La Universitat de Lleida acoge esta semana la XIV Semana de la Psicología, organizada por la Asociación de Estudiantes de Psicología (AEP-UdL) con el apoyo de la FEPTS y la colaboración del Colegio Oficial de Psicólogos de Cataluña. Este año, la temática central son las primeras etapas de la vida: infancia y adolescencia, tratada desde una perspectiva multidisciplinar en ponencias y talleres.
"Una temática actual que será abordada con rigor, profundidad, ética y sensibilidad social en las ponencias y talleres", ha afirmado el decano de la FEPTS, David Aguilar, que ha inaugurado este martes oficialmente la Semana acompañado del profesor del centro y miembro de la junta de Lleida del Col·legi de Psicologia, Jorge Moya.

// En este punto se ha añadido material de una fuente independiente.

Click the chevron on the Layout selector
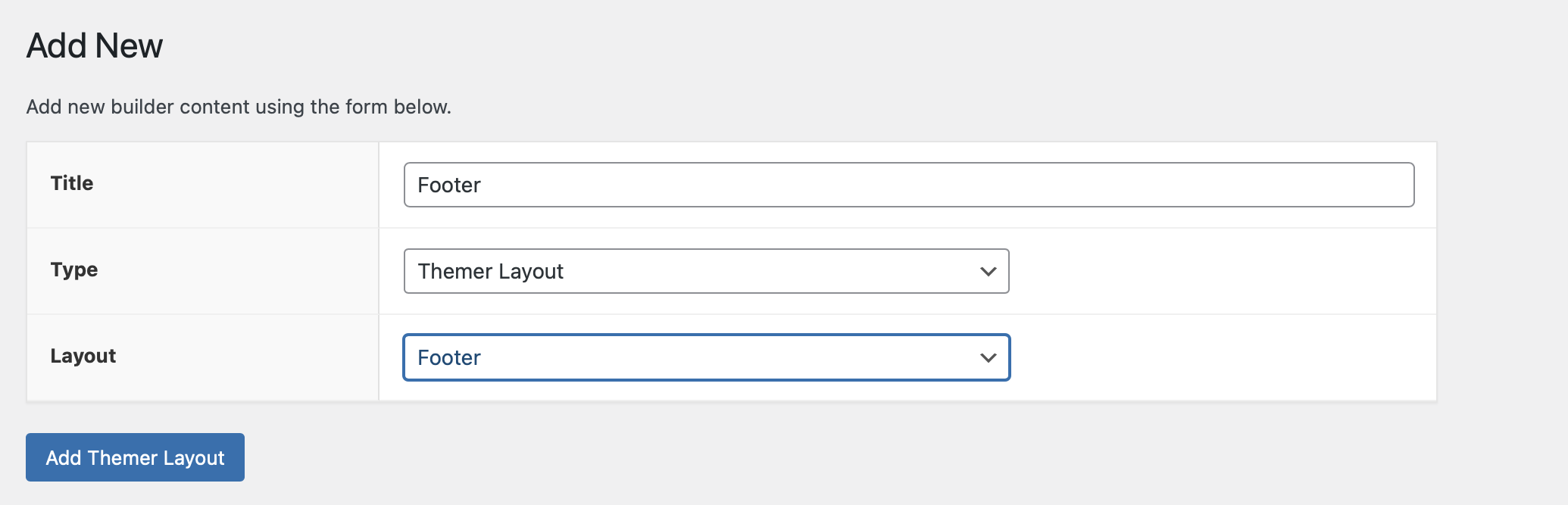point(987,357)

Según Aguilar, esta iniciativa es especialmente relevante porque es “una propuesta que emerge de los estudiantes, que buscan dar una respuesta más ágil a cuestiones que el plan de estudios formal no aborda con tanta profundidad”. Este año, ha añadido, se ha alcanzado un récord de aproximadamente 130 inscritos, y el auditorio, con capacidad para 300 personas, ha estado prácticamente lleno en diversos momentos.
Las ponencias y talleres
La Semana comenzó el lunes con la proyección del documental Palabra de Adolescente, seguida de un debate con Fernando Senar. El martes, la jornada comenzó con la ponencia de Antonio Rivera, especialista en psicología clínica, sobre el uso del juego para prevenir los efectos de las redes sociales en adolescentes, seguida de talleres sobre TDAH, trastornos de conducta alimentaria, separaciones familiares y atención a víctimas de violencia machista.
Hoy, destacan la conferencia de Carla Guilla sobre situaciones de alto impacto emocional en adolescentes y la ponencia de Cíntia Rodríguez, catedrática de la Universidad Autónoma de Madrid, que analiza las primeras manifestaciones de las funciones ejecutivas en niños de 0 a 1 año. También se realizan talleres sobre altas capacidades intelectuales, uso de IA en psicología aplicada e intervención con menores víctimas de violencia.
Según Aguilar, la Semana combina teoría y práctica y permite que los estudiantes “puedan experimentar y aplicar conocimientos en contextos reales, más allá del día a día académico”. La participación permite obtener 2 ECTS, consolidando el evento como un espacio de reflexión y actualización profesional en psicología infantil y adolescente, con un enfoque ético, responsable e innovador.